TASK DESCRIPTION:
Pull out the rows starting at the one that contains "people (498, 618)" and ending at the one that contains "plants [972, 1572]", both included, and repeat them word for word with nothing else.

────────────────

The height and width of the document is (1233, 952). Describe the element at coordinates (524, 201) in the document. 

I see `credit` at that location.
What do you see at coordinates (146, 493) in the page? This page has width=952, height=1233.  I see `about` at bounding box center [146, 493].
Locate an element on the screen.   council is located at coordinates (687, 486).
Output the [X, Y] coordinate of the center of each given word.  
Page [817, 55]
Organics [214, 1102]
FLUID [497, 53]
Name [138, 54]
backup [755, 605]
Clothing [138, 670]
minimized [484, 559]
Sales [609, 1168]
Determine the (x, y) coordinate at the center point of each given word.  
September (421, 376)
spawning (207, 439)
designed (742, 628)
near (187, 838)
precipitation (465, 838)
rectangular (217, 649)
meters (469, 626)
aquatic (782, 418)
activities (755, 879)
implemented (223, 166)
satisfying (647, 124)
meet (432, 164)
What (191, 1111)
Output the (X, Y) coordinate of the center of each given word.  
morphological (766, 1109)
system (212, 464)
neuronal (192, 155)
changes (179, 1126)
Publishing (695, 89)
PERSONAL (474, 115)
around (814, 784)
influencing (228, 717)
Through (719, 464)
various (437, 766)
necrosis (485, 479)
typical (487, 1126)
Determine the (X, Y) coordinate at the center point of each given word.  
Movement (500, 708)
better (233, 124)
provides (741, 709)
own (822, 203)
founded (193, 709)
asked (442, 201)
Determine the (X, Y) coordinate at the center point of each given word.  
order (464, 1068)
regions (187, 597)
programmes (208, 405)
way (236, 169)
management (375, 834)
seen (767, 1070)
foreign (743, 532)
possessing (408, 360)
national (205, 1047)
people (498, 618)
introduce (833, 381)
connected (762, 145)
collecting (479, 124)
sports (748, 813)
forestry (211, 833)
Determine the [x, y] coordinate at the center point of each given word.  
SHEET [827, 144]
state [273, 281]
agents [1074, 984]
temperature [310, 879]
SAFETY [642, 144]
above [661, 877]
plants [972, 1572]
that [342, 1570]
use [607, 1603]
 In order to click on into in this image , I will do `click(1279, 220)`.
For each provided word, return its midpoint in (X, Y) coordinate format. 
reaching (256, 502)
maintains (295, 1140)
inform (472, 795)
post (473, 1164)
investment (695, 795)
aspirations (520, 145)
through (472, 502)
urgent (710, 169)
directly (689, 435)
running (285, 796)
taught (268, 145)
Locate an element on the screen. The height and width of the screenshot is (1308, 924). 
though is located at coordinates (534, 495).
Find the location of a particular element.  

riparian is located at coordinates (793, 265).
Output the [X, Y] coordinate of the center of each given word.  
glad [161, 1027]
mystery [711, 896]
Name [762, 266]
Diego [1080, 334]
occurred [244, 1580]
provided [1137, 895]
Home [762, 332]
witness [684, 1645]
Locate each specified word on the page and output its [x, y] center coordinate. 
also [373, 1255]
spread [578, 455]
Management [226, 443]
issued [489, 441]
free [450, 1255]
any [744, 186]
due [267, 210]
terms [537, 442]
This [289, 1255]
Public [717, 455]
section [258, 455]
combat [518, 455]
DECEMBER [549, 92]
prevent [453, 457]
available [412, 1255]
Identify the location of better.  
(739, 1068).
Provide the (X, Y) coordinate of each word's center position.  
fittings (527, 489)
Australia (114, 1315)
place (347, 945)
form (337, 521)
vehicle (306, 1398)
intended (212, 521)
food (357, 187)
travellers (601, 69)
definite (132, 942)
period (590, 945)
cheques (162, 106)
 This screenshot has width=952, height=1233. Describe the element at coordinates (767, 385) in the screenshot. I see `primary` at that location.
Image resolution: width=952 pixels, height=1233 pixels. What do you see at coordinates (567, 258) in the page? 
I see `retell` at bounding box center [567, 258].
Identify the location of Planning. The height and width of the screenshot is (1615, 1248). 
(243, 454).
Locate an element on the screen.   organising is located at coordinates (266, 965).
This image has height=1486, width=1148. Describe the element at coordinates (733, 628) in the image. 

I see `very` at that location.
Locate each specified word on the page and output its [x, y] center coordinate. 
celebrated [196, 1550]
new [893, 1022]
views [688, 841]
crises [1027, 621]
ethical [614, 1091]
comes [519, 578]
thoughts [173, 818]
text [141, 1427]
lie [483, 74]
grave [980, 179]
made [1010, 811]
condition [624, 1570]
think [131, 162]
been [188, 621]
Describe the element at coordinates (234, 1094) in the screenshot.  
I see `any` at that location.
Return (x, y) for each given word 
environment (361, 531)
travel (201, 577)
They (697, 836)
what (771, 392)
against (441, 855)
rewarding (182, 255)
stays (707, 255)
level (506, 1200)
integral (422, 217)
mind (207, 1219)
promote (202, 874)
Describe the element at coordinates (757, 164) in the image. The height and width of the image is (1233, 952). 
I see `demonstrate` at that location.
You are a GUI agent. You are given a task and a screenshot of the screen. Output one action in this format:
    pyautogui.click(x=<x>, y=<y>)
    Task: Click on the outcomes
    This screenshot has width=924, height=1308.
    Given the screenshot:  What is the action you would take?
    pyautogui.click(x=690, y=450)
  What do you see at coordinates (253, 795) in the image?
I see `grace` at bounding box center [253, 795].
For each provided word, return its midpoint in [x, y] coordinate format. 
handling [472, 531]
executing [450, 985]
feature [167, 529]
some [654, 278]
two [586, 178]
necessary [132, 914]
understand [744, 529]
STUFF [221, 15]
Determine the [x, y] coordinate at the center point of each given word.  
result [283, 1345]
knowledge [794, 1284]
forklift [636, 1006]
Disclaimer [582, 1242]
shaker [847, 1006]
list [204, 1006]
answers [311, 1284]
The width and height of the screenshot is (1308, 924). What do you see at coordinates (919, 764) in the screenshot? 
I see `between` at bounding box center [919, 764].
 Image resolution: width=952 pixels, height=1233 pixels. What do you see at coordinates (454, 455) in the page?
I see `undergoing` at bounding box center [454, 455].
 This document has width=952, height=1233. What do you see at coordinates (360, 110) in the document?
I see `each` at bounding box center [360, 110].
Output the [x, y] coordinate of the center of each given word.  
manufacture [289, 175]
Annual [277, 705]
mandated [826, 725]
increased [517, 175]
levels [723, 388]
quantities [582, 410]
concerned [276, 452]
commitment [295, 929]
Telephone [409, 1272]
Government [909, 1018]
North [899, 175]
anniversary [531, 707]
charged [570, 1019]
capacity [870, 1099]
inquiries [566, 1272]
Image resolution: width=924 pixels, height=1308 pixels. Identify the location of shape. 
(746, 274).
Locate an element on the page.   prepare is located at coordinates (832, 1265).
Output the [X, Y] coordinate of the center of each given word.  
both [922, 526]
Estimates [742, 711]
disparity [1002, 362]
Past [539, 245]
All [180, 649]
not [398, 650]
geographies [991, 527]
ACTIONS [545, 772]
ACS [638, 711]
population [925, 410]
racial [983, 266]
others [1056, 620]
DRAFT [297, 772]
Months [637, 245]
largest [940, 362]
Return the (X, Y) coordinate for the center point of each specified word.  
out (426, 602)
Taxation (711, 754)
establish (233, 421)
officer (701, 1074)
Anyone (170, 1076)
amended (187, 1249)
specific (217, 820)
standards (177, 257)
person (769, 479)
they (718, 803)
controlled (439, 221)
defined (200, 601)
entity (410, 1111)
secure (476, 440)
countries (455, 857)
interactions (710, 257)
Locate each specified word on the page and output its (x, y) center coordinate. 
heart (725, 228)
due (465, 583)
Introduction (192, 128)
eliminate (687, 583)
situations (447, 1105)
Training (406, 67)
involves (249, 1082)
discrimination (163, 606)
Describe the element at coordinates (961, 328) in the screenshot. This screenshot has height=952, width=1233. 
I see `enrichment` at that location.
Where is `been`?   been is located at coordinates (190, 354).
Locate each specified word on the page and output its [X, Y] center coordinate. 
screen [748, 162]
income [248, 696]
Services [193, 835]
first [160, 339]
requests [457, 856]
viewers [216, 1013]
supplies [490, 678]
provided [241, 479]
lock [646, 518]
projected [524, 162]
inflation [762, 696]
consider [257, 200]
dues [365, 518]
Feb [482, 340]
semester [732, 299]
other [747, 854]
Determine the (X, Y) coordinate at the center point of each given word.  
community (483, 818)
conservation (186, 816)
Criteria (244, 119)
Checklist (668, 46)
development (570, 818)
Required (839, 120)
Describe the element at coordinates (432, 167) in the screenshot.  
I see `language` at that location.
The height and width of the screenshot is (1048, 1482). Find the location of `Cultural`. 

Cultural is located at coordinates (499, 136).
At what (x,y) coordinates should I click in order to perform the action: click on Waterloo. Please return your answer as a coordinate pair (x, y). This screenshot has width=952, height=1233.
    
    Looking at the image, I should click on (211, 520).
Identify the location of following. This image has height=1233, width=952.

────────────────

ANSWER FOR THIS EXERCISE:
people (498, 618)
introduce (833, 381)
connected (762, 145)
collecting (479, 124)
sports (748, 813)
forestry (211, 833)
Determine the [x, y] coordinate at the center point of each given word.  
SHEET [827, 144]
state [273, 281]
agents [1074, 984]
temperature [310, 879]
SAFETY [642, 144]
above [661, 877]
plants [972, 1572]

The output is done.